The Prime Minister claims he had irrefutable evidence of Dato' Seri Anwar's guilt, but all the Public Prosecutor could produce was an amateurish bumbling legal team trying to make velvet purses out of sow's ears.  The cases should have been thrown out, but the Prime Minister had politicised it so completely that an aquittal would have caused a political crisis. Dato' Seri Anwar's stoic acceptance of the inevitable, telling his family he would be incarcerated for twenty years or more, that his physical incarceration apart, he leads the masses against an "intolerant, undemocratic supremo". So he has.

What pushed the Prime Minister to destroy a political rival by charging with sexual offences, destroying not just the man but his family as well? What distinguishes the Prime Minister (and his 
visitor from Singapore this month) from the other authoritarian leaders who wanted to destroy their political enemies is how it was done. Stalin, Hitler, Mao, even Pol Pot destroyed their enemies 
politically, not by accusing them of sexual offences. Gandhi, Chiang Ching, Nelson Mandela, even Martin Borman, a homosexual, faced political harassment and trial, not destroyed for their personal 
foibles. But Dr Mahathir and Mr Lee took this route, to send a chilling message that to oppose them is to invite total destruction.

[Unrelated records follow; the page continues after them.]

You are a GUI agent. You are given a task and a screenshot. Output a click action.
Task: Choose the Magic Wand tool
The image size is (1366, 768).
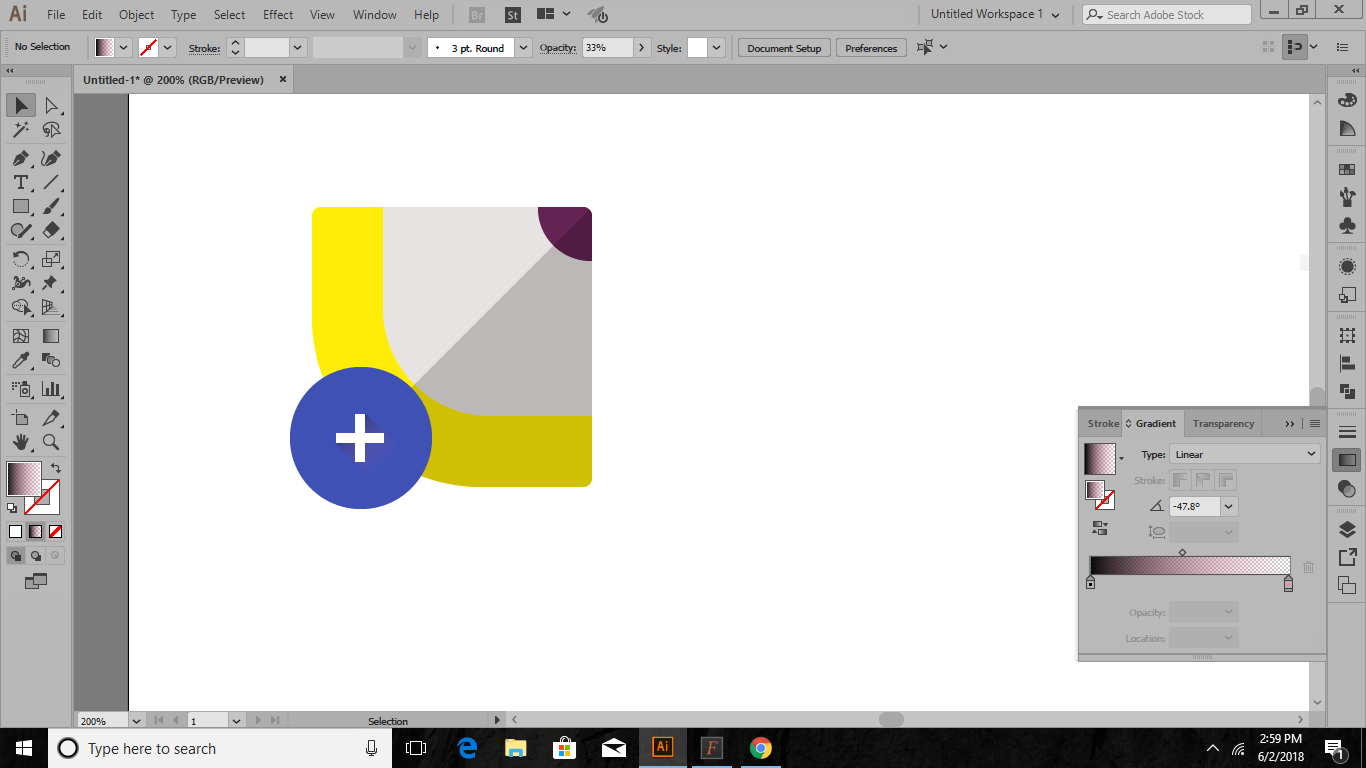click(20, 130)
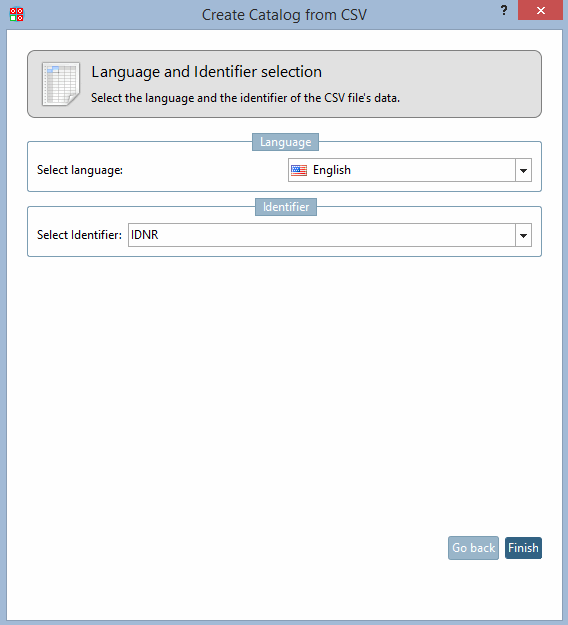This screenshot has width=568, height=625.
Task: Click the Select Identifier label
Action: click(79, 235)
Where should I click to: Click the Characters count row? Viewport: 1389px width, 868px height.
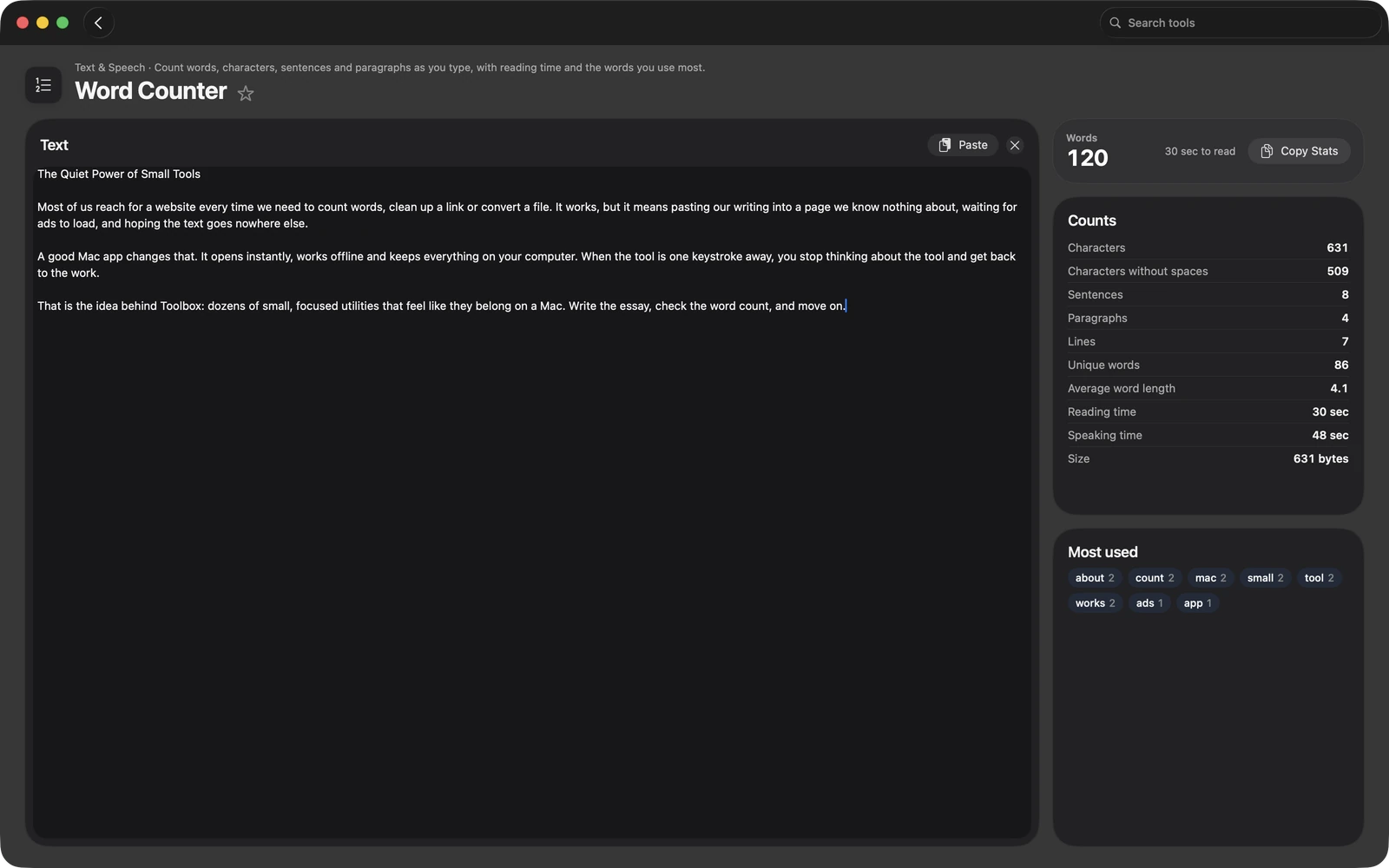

Malay political and cultural beliefs would not have permitted that. Which is why, against the Prime Minister's wishes, the cases in court has dragged as long as this, sufficient for Dato' Seri Anwar to mount a counter-offensive.  The Prime Minister and his administration flounders in a self-created quicksand that threats its right to govern. The longer Dato' Seri Anwar remains in jail, the more 
damaging the political consquences for the Prime Minister, his administration, and UMNO. The Prime Minister could not have thought so when he impetuously began the destruction of Dato' Seri Anwar, but what he has ensured, in the ensuing two years, is the return, as a possible prime minsiter, He Who Must Be Destroyed At All Cost.  Dato' Seri Anwar's inclemental health notwithstanding. Even more dangerous for UMNO is if he does not survive prison life.